Pakistan’s Economic Coordination Committee (ECC) on Wednesday decided to allow the import of cotton, yarn, and sugar from India to help the export industry and reduce prices of sugar for the poor.

“In our neighboring country India, the price of sugar is quite cheap,” newly-appointed Finance Minister Hammad Azhar told a press conference in Islamabad. “So we have decided to resume sugar trade with India,” he said, claiming that the decision would reduce the price of sugar in Pakistan and provide relief to the impoverished, as other countries that Islamabad was importing from had higher rates of the commodity.

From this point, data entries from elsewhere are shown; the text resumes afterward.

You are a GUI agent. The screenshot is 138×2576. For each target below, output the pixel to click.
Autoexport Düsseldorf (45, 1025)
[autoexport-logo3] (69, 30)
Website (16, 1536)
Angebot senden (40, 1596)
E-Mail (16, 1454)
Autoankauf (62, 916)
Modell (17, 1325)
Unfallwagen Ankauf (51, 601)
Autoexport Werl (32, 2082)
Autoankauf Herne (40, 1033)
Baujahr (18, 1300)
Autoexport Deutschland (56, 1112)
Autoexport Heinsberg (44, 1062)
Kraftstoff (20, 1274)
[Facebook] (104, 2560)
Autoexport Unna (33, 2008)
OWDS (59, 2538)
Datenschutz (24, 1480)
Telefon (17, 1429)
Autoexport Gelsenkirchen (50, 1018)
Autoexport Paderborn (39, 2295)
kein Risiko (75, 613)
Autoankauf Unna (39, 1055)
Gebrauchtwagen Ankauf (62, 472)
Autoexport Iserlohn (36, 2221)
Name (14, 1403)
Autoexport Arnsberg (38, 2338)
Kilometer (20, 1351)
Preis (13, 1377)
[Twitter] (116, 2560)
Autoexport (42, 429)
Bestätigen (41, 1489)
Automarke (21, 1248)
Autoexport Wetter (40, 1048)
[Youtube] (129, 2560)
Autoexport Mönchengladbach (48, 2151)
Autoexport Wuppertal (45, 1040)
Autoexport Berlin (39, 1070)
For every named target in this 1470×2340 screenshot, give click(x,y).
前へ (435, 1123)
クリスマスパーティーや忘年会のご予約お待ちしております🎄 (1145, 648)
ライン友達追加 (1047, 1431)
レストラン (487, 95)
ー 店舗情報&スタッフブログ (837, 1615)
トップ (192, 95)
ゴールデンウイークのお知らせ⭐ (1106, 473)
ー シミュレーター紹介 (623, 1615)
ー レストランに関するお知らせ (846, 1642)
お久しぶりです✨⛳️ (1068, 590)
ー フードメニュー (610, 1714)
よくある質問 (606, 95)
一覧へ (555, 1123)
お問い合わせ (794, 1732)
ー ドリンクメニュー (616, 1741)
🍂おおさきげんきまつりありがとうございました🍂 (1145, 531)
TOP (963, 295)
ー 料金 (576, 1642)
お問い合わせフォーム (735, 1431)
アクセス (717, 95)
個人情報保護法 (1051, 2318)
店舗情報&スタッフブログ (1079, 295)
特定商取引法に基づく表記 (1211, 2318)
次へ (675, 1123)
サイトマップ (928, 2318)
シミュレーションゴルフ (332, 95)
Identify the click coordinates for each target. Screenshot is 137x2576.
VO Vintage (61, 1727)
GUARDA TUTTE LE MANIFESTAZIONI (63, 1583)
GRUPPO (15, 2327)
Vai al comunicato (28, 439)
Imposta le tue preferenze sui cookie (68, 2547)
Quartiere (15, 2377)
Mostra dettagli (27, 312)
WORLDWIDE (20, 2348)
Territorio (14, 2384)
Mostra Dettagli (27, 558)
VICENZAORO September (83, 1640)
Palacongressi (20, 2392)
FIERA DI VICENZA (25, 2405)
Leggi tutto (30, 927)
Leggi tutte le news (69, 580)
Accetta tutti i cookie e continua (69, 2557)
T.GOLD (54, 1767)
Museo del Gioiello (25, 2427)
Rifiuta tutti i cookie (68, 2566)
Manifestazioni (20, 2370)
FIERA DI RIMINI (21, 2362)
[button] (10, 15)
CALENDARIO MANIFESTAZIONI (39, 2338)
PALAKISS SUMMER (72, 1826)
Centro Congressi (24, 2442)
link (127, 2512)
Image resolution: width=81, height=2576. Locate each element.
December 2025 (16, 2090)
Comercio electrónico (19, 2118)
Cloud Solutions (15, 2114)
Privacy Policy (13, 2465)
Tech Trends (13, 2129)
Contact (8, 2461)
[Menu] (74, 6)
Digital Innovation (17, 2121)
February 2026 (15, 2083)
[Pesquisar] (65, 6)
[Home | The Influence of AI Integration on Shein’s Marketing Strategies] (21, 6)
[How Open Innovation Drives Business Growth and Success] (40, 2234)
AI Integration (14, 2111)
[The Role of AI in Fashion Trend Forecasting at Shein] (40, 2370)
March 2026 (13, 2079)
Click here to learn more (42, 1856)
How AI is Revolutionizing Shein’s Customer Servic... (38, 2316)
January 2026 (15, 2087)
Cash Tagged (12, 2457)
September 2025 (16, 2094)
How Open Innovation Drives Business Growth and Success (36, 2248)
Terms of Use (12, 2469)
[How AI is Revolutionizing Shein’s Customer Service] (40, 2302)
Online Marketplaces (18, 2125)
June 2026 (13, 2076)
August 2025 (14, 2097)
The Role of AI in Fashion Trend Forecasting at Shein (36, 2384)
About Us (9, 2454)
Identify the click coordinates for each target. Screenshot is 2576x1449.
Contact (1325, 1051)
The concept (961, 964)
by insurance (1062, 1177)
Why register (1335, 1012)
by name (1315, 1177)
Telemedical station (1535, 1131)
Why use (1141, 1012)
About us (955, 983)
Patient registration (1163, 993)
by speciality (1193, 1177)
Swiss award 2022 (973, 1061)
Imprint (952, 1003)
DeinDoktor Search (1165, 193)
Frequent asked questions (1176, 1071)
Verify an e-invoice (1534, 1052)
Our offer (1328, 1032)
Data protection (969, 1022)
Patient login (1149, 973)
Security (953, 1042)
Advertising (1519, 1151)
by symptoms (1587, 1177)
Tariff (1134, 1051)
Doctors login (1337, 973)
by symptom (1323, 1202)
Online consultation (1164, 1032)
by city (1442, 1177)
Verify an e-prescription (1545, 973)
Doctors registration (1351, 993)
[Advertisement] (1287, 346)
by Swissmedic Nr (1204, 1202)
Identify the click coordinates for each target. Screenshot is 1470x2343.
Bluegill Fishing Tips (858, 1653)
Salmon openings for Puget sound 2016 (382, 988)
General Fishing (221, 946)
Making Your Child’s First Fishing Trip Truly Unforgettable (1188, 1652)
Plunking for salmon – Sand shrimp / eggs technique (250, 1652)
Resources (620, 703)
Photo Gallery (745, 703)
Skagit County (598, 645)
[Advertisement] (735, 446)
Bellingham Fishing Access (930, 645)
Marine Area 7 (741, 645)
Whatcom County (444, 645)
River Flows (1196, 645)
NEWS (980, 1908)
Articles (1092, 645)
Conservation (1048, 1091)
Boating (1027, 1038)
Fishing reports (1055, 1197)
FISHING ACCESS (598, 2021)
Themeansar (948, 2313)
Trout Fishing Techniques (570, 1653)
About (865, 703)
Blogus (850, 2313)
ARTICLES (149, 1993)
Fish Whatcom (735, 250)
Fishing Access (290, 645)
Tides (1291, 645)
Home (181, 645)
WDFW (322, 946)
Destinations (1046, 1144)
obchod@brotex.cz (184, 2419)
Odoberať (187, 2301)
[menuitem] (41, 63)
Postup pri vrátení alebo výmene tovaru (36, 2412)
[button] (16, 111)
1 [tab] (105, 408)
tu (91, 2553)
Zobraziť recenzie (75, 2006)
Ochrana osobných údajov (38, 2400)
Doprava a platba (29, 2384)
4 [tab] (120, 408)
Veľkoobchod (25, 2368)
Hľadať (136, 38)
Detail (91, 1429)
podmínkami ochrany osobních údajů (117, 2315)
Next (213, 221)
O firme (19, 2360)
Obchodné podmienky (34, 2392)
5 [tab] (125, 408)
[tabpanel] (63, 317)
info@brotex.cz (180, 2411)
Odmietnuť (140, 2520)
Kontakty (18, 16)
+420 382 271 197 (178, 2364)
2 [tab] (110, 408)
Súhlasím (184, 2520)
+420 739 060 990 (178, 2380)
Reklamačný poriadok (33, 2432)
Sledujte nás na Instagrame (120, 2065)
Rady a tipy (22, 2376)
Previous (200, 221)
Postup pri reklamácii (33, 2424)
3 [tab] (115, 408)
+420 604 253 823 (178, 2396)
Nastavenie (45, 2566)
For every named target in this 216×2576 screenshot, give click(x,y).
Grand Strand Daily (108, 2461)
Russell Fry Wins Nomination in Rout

According to sources, 500,000 metric tons of sugar would initially be imported from India.

The finance minister also noted that demand for cotton was growing in Pakistan, as the country’s textile sector required a large amount of the crop to fulfill export orders. Regretting that Pakistan’s cotton crop had proven insufficient in 2020, he said the ECC had decided it should also be imported.

“The import of cotton from India was banned and this had a direct effect on our small- and medium-enterprises,” he said. “At the recommendation of the Ministry of Commerce, we have decided to resume the trade of cotton with India,” he said.

Bilateral trade between Pakistan and India was suspended in 2019 following Delhi’s decision to unilaterally abrogate Article 370 of its constitution, which granted a special status to the disputed territory of Jammu and Kashmir. In a statement issued by the government following a meeting of the National Security Committee, it had said that the decision was being taken due to India’s actions in Kashmir.

Fuel prices

Commencing his press conference, Azhar announced that, after consultations with the prime minister, the government had decided to reduce the prices of petrol and diesel in line with international tariffs. “The price of petrol will be reduced by Rs. 1.5/liter while the price of diesel will be slashed by Rs. 3/liter,” he said, adding that the decision was a result of the government having “some room” due to a reduction in prices at the international market.

The finance minister also said the incumbent government had brought about a positive change in the country’s fiscal reserves in the State Bank of Pakistan. “We made the State Bank of Pakistan autonomous,” he said, adding that the currency was now being traded at its “real value” rather than being propped up by government interference. He noted that the government had received a $500 million tranche from the International Monetary Fund, which would also boost the country’s reserves.

To a question about controversy over proposed legislation to make the State Bank of Pakistan more autonomous—which some in the opposition have claimed is removing Parliament’s right to hold it accountable—Azhar said the government would present the bill to Parliament for debate and was willing to make any reasonable changes. “Parliament is sovereign. No other institution in the country is sovereign,” he said.

To another question on whether there had been progress on getting Pakistan whitelisted by the Financial Action Task Force, the finance minister said Islamabad was trying its best to comply with the terror financing watchdog’s requirements. “We will move forward with the utmost hard work,” he said, adding that he did not want to comment on the situation any further at this stage.

The finance minister, who is an elected lawmaker in contrast to former finance minister Abdul Hafeez Shaikh, said he was aware that he was answerable to his constituents. He stressed that the government would enact policies that would ensure the welfare of the public and the national interest. “Sometimes the best decisions are the toughest ones,” he said.